Task description.
Print the records below exactly, leaving out nothing.

Collected data entries
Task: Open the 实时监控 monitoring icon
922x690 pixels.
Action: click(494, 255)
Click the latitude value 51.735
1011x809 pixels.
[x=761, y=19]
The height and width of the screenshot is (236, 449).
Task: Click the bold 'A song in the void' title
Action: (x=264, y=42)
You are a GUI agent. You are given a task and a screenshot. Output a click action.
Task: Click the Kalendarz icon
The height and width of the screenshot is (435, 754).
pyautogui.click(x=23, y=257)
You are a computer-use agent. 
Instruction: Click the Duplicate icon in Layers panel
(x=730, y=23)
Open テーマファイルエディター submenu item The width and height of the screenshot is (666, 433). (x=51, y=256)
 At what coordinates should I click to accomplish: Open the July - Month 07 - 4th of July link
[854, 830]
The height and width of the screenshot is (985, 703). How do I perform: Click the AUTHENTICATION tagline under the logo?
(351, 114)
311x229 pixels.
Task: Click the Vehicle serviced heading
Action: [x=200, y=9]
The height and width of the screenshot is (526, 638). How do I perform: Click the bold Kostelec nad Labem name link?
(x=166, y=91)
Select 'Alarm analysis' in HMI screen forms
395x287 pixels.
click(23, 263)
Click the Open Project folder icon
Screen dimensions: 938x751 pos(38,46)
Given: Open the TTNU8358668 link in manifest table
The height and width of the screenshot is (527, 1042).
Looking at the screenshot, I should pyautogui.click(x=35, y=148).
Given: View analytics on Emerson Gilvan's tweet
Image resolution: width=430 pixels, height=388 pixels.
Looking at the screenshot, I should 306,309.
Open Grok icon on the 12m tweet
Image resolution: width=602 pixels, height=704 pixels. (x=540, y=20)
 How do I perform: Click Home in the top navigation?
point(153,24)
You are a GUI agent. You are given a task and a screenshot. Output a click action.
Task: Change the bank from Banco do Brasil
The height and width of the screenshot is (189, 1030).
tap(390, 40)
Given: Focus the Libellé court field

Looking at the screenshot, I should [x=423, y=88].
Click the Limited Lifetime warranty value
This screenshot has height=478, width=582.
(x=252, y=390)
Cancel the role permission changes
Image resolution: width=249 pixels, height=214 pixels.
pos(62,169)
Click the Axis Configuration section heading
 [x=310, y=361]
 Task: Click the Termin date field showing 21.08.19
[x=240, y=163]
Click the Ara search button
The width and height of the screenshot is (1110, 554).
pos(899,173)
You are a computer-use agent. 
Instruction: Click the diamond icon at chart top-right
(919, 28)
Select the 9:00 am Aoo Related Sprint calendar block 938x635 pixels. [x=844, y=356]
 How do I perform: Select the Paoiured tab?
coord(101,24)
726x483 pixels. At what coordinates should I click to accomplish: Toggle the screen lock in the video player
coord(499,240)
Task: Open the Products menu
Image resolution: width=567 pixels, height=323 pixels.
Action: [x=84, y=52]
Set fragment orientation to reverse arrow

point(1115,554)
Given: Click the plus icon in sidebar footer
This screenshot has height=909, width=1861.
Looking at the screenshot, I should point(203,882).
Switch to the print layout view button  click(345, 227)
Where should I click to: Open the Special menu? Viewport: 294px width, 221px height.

Response to this task.
Task: Open the 实时监控 monitoring icon
922x690 pixels.
Action: click(494, 255)
Click the latitude value 51.735
1011x809 pixels.
[x=761, y=19]
The height and width of the screenshot is (236, 449).
Task: Click the bold 'A song in the void' title
Action: (x=264, y=42)
You are a GUI agent. You are given a task and a screenshot. Output a click action.
Task: Click the Kalendarz icon
The height and width of the screenshot is (435, 754).
pyautogui.click(x=23, y=257)
You are a computer-use agent. 
Instruction: Click the Duplicate icon in Layers panel
(x=730, y=23)
Open テーマファイルエディター submenu item The width and height of the screenshot is (666, 433). (x=51, y=256)
 At what coordinates should I click to accomplish: Open the July - Month 07 - 4th of July link
[854, 830]
The height and width of the screenshot is (985, 703). How do I perform: Click the AUTHENTICATION tagline under the logo?
(351, 114)
311x229 pixels.
Task: Click the Vehicle serviced heading
Action: [x=200, y=9]
The height and width of the screenshot is (526, 638). How do I perform: Click the bold Kostelec nad Labem name link?
(x=166, y=91)
Select 'Alarm analysis' in HMI screen forms
395x287 pixels.
click(23, 263)
Click the Open Project folder icon
Screen dimensions: 938x751 pos(38,46)
Given: Open the TTNU8358668 link in manifest table
The height and width of the screenshot is (527, 1042).
Looking at the screenshot, I should pyautogui.click(x=35, y=148).
Given: View analytics on Emerson Gilvan's tweet
Image resolution: width=430 pixels, height=388 pixels.
Looking at the screenshot, I should 306,309.
Open Grok icon on the 12m tweet
Image resolution: width=602 pixels, height=704 pixels. (x=540, y=20)
 How do I perform: Click Home in the top navigation?
point(153,24)
You are a GUI agent. You are given a task and a screenshot. Output a click action.
Task: Change the bank from Banco do Brasil
The height and width of the screenshot is (189, 1030).
tap(390, 40)
Given: Focus the Libellé court field

Looking at the screenshot, I should [x=423, y=88].
Click the Limited Lifetime warranty value
This screenshot has height=478, width=582.
(x=252, y=390)
Cancel the role permission changes
Image resolution: width=249 pixels, height=214 pixels.
pos(62,169)
Click the Axis Configuration section heading
 [x=310, y=361]
 Task: Click the Termin date field showing 21.08.19
[x=240, y=163]
Click the Ara search button
The width and height of the screenshot is (1110, 554).
pos(899,173)
You are a computer-use agent. 
Instruction: Click the diamond icon at chart top-right
(919, 28)
Select the 9:00 am Aoo Related Sprint calendar block 938x635 pixels. [x=844, y=356]
 How do I perform: Select the Paoiured tab?
coord(101,24)
726x483 pixels. At what coordinates should I click to accomplish: Toggle the screen lock in the video player
coord(499,240)
Task: Open the Products menu
Image resolution: width=567 pixels, height=323 pixels.
Action: [x=84, y=52]
Set fragment orientation to reverse arrow

point(1115,554)
Given: Click the plus icon in sidebar footer
This screenshot has height=909, width=1861.
Looking at the screenshot, I should point(203,882).
Switch to the print layout view button  click(345, 227)
Where should I click to: Open the Special menu? Viewport: 294px width, 221px height.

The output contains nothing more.